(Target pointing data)
[start]

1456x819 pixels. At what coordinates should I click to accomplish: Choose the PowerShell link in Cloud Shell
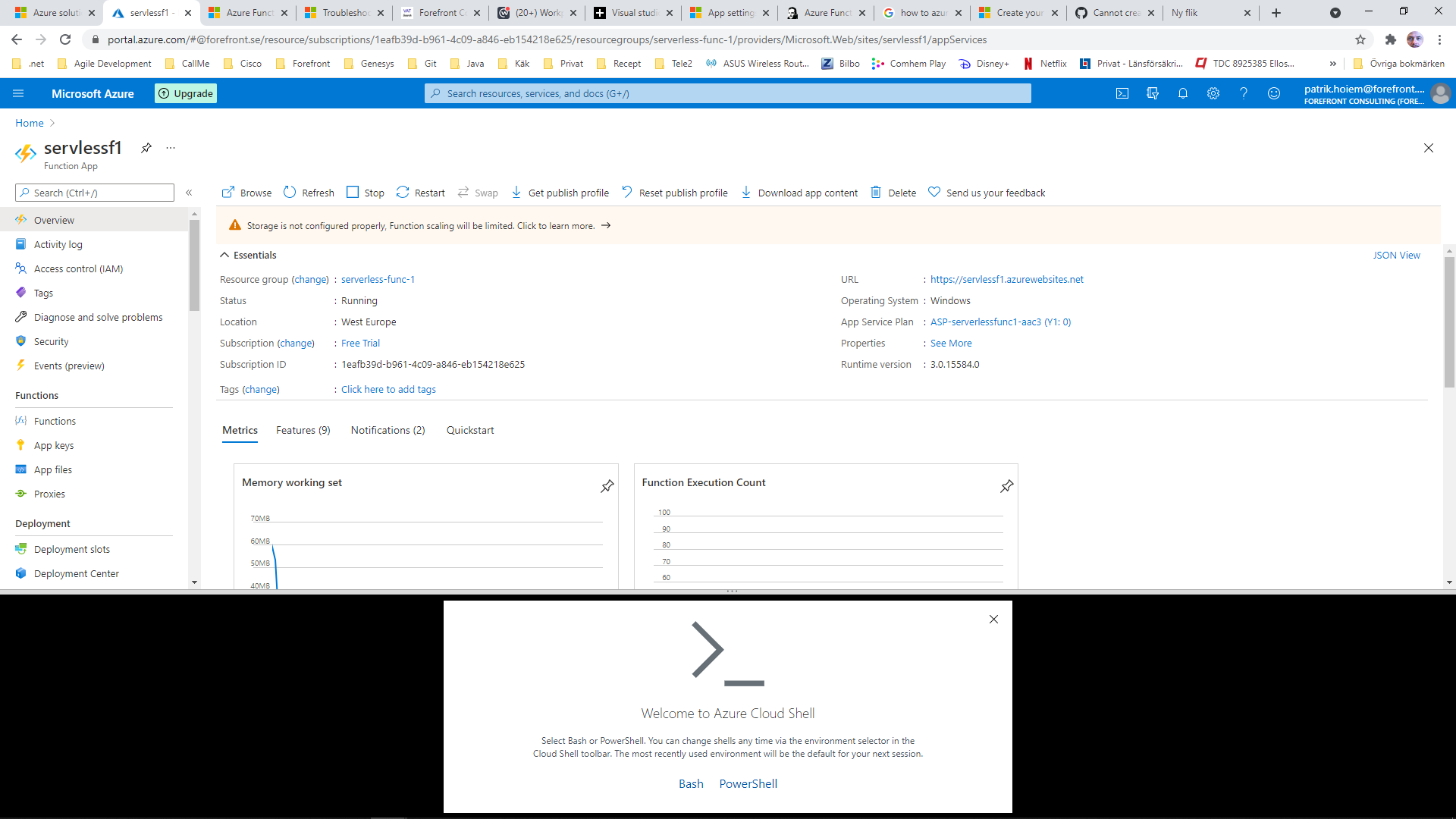click(748, 783)
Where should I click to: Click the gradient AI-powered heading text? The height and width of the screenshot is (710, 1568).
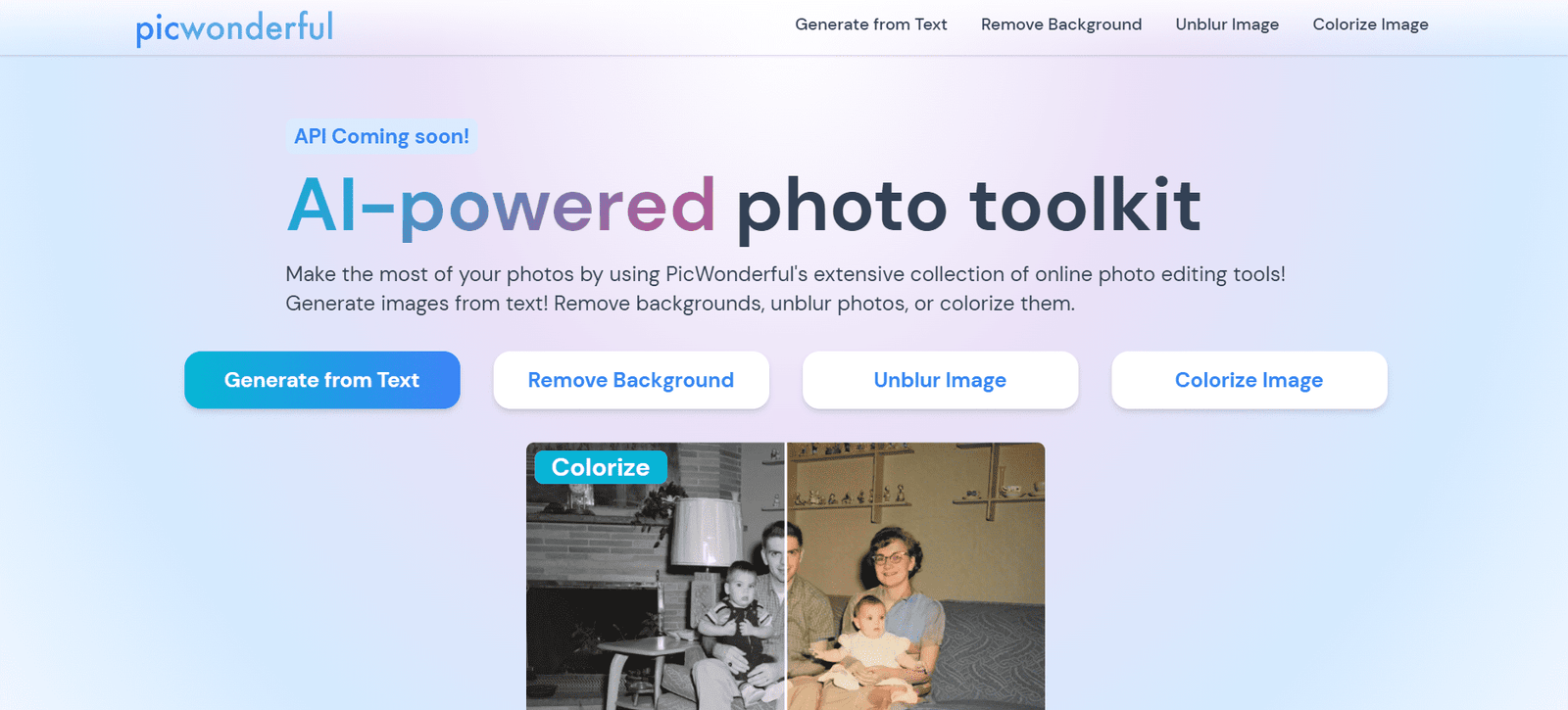[x=501, y=206]
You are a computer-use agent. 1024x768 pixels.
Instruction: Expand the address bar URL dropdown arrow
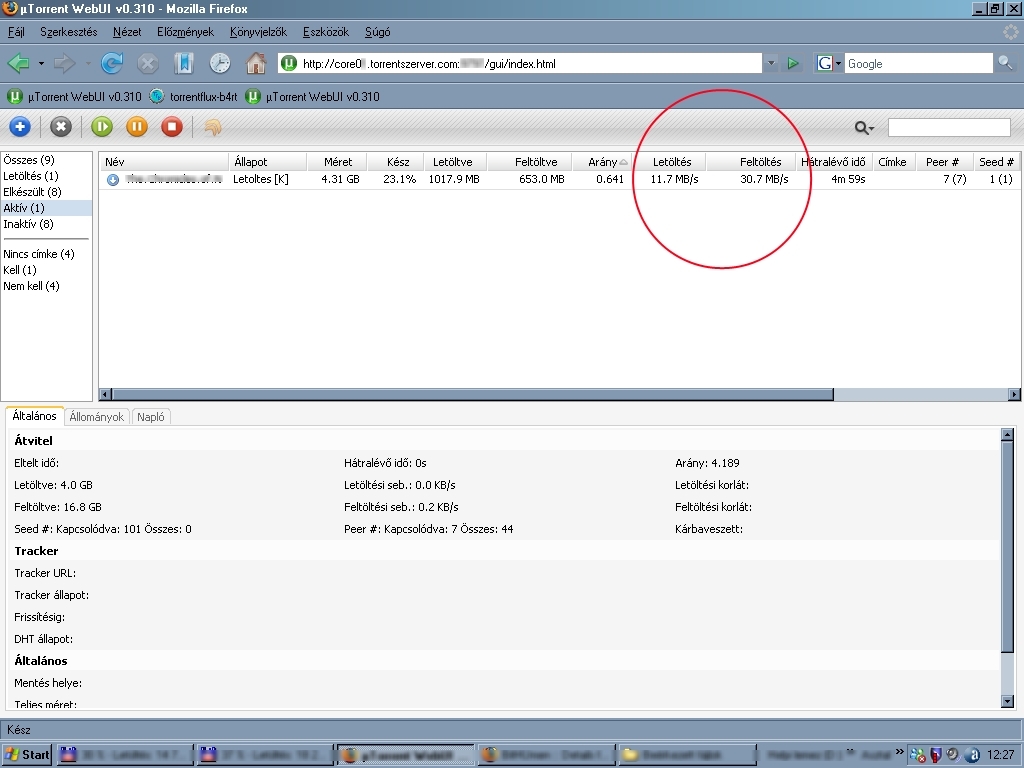click(771, 64)
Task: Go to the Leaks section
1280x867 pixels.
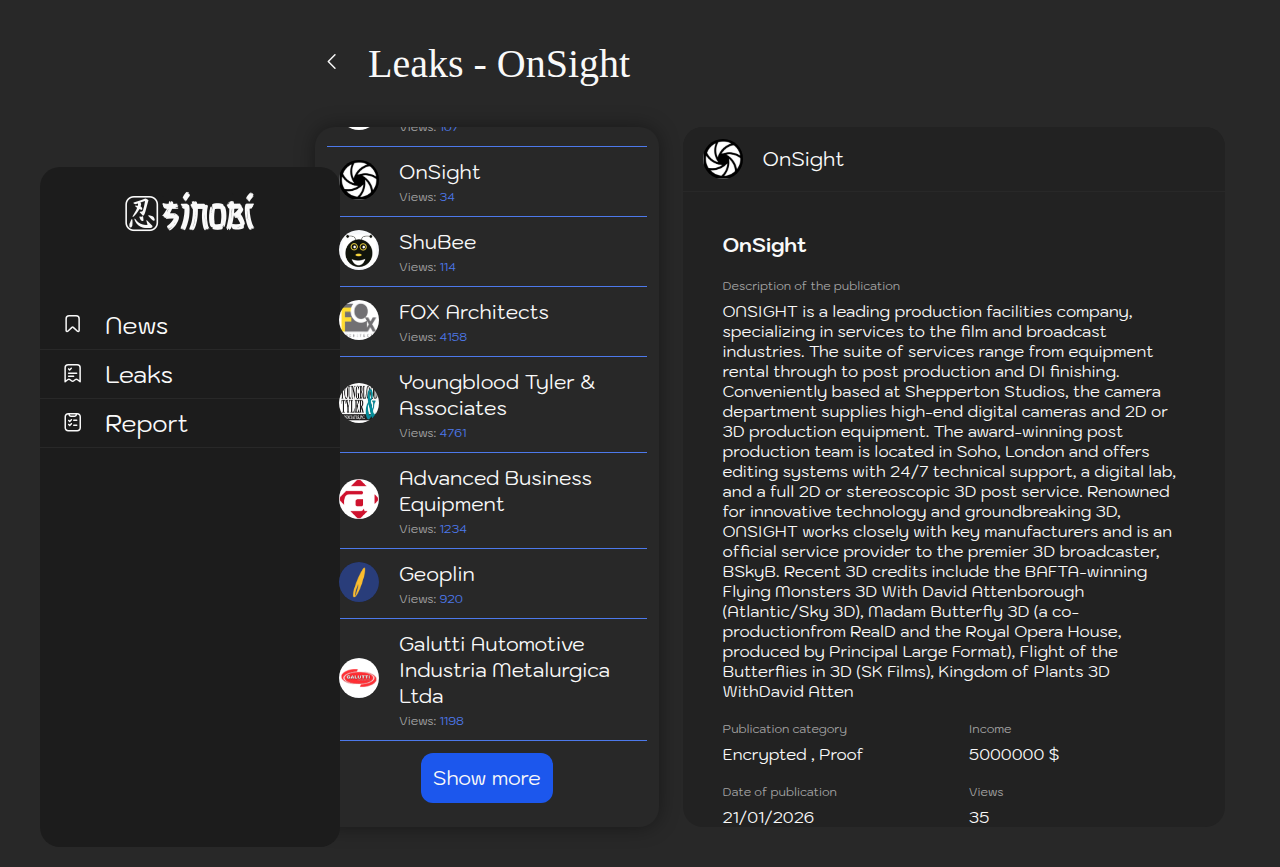Action: click(139, 375)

[end]

**Problem requirements**
Please rescale the rows above by writing every line out again, requests included, with each coordinate in the answers multiplied by 0.85 and rounded to a whole number, halves going up. Leave out the pictures.

**Correct result**
1456x819 pixels. At what coordinates should I click to accomplish: Choose the PowerShell link in Cloud Shell
click(636, 666)
Where should I click to: Click the gradient AI-powered heading text? The height and width of the screenshot is (710, 1568).
[x=426, y=175]
You are a computer-use agent. 1024x768 pixels.
Instruction: Expand the address bar URL dropdown arrow
click(655, 54)
Task: Go to the Leaks section
1280x867 pixels.
Action: click(118, 319)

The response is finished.